##### TASK MATERIAL #####
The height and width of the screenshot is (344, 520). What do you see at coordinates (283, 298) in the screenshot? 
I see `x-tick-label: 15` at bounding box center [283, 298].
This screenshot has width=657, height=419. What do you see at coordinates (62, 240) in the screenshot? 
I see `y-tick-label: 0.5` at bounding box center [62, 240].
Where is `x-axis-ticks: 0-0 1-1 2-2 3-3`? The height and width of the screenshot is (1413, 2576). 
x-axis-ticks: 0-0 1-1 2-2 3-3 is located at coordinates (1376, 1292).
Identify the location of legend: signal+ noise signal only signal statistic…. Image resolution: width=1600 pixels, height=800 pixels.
#####
_ASSIGNMENT_
Reproduce all of the entries above verbatim, keeping every line unchanged and in its original order.

_SOLUTION TO THIS PROBLEM_
The height and width of the screenshot is (344, 520). What do you see at coordinates (283, 298) in the screenshot? 
I see `x-tick-label: 15` at bounding box center [283, 298].
This screenshot has width=657, height=419. What do you see at coordinates (62, 240) in the screenshot? 
I see `y-tick-label: 0.5` at bounding box center [62, 240].
Where is `x-axis-ticks: 0-0 1-1 2-2 3-3`? The height and width of the screenshot is (1413, 2576). 
x-axis-ticks: 0-0 1-1 2-2 3-3 is located at coordinates (1376, 1292).
Identify the location of legend: signal+ noise signal only signal statistic…. Image resolution: width=1600 pixels, height=800 pixels.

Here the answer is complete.